Given instruction: Count the rows below that contain the word "width". Reply with the number only.

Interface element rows
########################################

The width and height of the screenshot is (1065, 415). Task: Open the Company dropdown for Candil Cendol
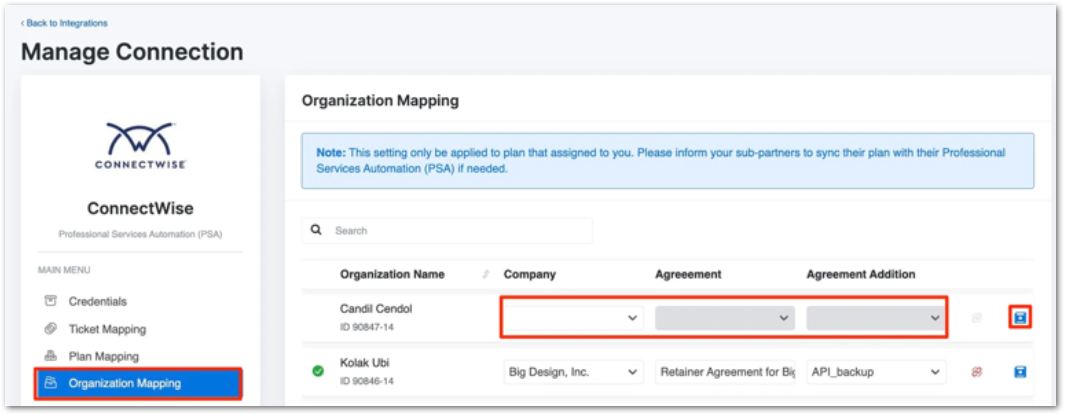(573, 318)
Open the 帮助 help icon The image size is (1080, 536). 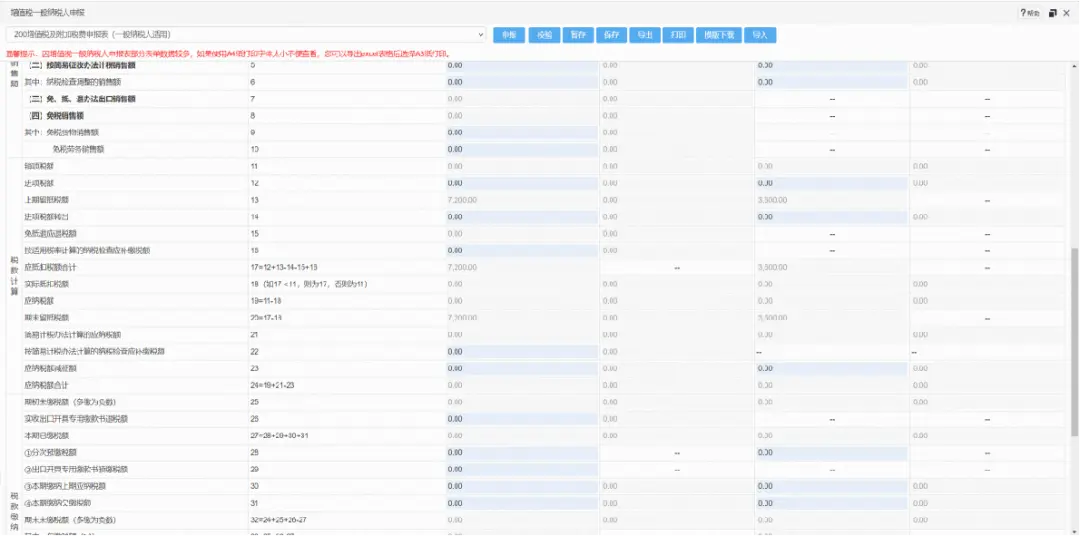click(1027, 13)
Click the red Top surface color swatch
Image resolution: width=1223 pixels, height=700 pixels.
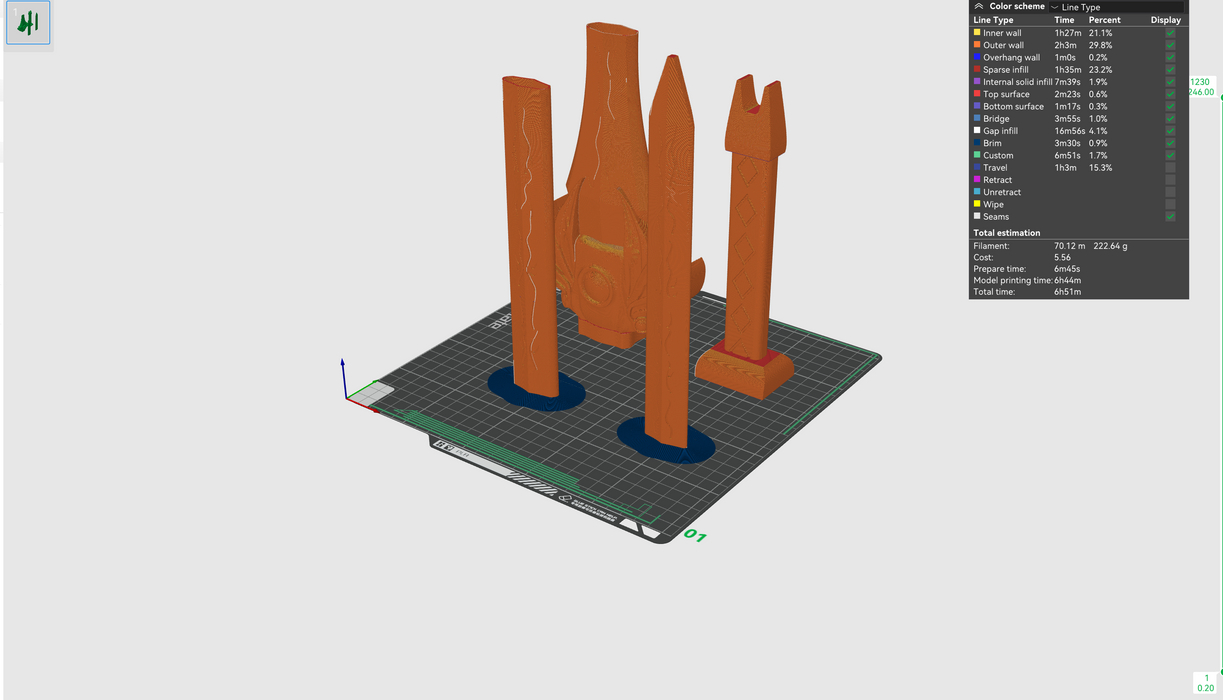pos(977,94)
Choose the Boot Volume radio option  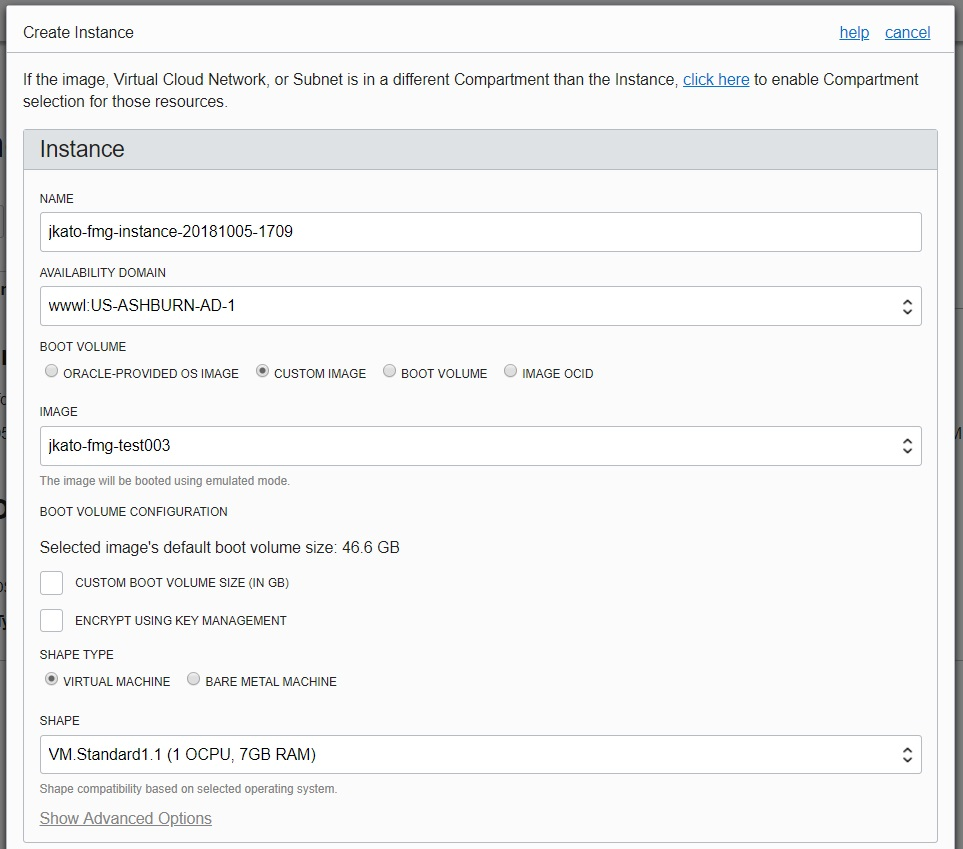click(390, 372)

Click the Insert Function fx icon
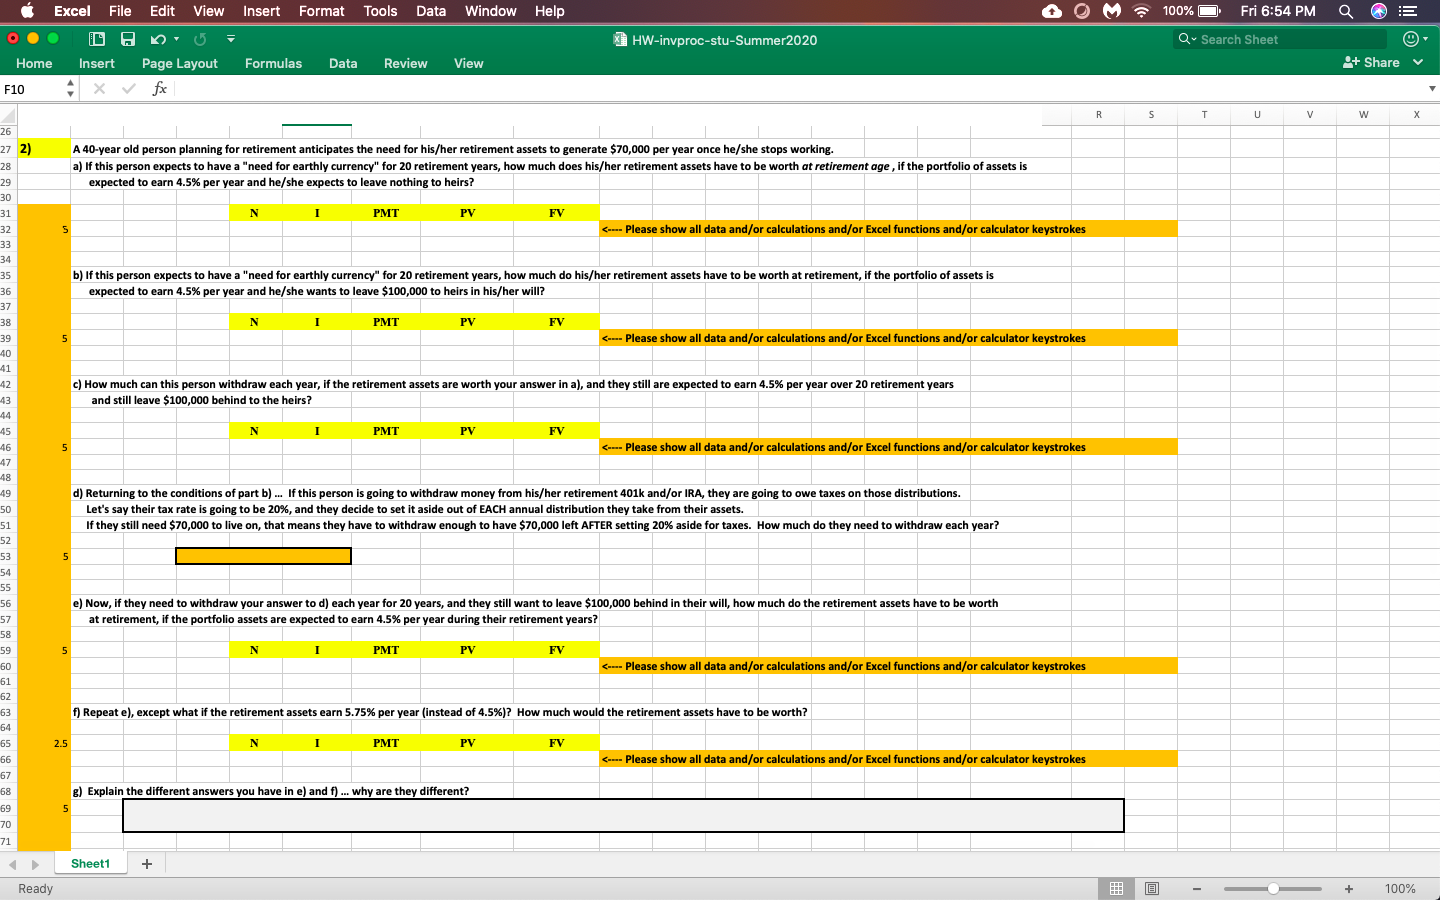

########################################

Answer to this task: 2